What’s so autistic about Neil Gaiman? He hasn’t really said and neither have his fans. The Slow Newscast, in reporting on the abuse allegations, cites an unnamed friend of Gaiman as saying that his autism shows up in his naivete, but he’s naïve like Wilt Chamberlain was short. Two of the most striking, even admirable, things about Gaiman are his alertness to how people behave and his sensitivity to how they individually make sense of their experience. More practically, he’s someone who knows his way around a business deal, which helps to explain how a producer of puckish, unsettling little fantasy works turned his predilection into an industry. The downside is that when he plops into a bathtub with an acquaintance it’s not because he’s unfamiliar with our human ways, it’s because he senses an opportunity.

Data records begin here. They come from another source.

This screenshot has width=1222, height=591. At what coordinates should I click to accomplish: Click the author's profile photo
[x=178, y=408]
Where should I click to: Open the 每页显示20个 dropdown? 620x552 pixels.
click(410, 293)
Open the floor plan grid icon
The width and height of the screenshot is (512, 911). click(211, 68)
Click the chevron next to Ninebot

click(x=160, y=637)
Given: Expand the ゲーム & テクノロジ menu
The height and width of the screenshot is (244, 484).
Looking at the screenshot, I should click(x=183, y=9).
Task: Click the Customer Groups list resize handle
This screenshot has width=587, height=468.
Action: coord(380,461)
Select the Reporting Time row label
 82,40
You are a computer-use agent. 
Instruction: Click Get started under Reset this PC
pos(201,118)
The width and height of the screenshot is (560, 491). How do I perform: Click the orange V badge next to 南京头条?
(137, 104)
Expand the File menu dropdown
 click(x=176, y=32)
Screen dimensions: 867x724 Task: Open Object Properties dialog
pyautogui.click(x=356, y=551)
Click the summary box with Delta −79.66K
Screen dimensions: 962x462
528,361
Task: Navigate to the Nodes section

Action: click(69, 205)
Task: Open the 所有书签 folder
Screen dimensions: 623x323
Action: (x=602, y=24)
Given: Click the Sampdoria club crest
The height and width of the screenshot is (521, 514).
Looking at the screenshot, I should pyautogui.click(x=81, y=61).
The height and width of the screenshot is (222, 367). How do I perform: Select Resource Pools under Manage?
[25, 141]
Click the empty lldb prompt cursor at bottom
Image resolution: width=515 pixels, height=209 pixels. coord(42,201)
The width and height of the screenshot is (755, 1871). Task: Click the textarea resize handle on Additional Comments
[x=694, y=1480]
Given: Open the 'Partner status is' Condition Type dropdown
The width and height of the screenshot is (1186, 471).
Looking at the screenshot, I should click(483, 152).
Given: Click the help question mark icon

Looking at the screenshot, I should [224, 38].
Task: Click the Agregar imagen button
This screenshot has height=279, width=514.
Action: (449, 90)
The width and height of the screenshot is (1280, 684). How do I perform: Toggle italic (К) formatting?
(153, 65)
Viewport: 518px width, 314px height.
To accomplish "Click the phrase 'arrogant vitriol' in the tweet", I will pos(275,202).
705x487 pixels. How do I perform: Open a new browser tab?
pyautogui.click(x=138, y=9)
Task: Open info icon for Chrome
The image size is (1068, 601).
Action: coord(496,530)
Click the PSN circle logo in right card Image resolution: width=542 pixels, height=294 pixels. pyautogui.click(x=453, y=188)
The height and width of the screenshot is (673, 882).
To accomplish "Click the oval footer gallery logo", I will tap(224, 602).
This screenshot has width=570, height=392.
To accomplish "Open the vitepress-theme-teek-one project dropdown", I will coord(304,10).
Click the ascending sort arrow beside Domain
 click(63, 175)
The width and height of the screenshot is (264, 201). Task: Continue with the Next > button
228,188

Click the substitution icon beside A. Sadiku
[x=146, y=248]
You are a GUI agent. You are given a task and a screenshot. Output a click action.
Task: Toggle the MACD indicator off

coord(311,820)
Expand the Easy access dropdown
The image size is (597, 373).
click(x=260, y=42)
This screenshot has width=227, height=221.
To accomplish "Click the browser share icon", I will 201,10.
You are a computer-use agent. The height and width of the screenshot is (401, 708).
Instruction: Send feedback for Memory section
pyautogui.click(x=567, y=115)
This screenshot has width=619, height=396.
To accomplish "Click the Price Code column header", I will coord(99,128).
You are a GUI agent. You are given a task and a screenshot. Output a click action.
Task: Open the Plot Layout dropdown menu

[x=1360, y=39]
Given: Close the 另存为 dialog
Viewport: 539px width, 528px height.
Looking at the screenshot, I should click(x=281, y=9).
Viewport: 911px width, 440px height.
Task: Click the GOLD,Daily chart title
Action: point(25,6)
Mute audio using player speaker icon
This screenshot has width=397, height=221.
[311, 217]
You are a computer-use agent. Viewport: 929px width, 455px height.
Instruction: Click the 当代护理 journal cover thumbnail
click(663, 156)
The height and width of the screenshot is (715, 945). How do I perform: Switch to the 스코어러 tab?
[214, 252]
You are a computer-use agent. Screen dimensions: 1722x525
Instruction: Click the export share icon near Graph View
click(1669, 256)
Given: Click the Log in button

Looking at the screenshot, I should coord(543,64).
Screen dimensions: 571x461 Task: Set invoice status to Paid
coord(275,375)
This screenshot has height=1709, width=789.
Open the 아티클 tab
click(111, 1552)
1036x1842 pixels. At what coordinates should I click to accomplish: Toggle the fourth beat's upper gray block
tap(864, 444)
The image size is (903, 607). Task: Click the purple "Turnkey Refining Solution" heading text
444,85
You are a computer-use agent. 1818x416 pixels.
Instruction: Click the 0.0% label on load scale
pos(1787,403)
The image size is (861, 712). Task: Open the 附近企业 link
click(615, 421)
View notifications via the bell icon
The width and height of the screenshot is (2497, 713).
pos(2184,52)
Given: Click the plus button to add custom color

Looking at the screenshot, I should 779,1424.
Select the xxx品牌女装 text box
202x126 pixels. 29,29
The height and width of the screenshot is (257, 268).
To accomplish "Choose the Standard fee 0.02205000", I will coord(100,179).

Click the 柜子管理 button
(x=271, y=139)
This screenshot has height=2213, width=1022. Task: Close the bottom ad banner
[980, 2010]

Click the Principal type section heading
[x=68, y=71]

The podcast offers a couple of possibilities, but that’s all. Gaiman was terrible at gym—“Proprioceptive challenges!” calls out Dr. Lauria. His start as a professional writer took the form of freelance journalism assignments, but he says he dropped that line because of the way British newspapers keep printing falsehoods. “Justice sensitivity,” notes Matt Lowry. Gaiman had to choose between being an artist and a writer, so whatever clumsiness he has may not be so defining; the truly clumsy are stuck with words and that’s it. As for his justice sensitivity, recent news indicates that it resembles most people’s in being highly variable.

In general the Autistic Culture Podcast seems more interested in affirming than in checking. “He is one of the great American writers, to be sure,” says Dr. Lauria. If so, Gaiman’s an American writer with British citizenship and not American citizenship. He owns a home in Minnesota, but he also owns homes in New Zealand and Scotland; his first wife and first set of children are American, and he lived with them there in Minnesota, but that was a while ago. Matt Lowry goes overboard regarding Gaiman’s social media profile: “Everything he posts are things that I totally agree with. He is in very much support of trans rights, he is very much in support of, you know, all the things that make life worthwhile—libraries, treating people nicely, making bigots angry… I agree with literally everything the man says, so in every situation I will be on his side.” Not every situation.

The two of them are so eager to stake a claim that they don’t think. Being autistic myself, I find this approach to autism depressing. Autists, or self-proclaimed autists, talk on social media about their need for truth, their habit of looking past the group’s preconceptions to see the bare facts. But the cheerleading of the Autism Culture Podcast and the Tumblr comments strikes me as the opposite. For me the “one of us” approach creates a “them,” a group that’s going to see what it wants to see and expect its members to go along. Hence the comfort and healing now necessary because the Gaiman facts didn’t match the Gaiman celebration. The gang’s hero left his first wife a long time ago for somebody who was decades younger; they could’ve noticed but didn’t.

Then there’s “treating people nicely, making bigots angry.” What I’d expect autistic people to notice, and it looks like I’m wrong to expect it, is that treating people nicely doesn’t go with inflicting bad feelings on them and gloating about it. This is an odd-shaped, not very useful realization and a bad fit for the debate at hand, since the people being infuriated are bigots and therefore wrong and often dangerous in large and small ways. It’s not a realization that leads to useful action, so far as I can tell. But it’s true, so (shrugging helplessly) people should keep it in mind. Niceness is a fine reason for respecting the rights and worth of minorities, but there are others, good and bad. When people say niceness is the reason for their views, they imply that they themselves are nice, and that’s an easy way to be wrong. An example would be Neil Gaiman. “Quite nice really,” his Tumblr account tells us. Yes, but your mileage may vary.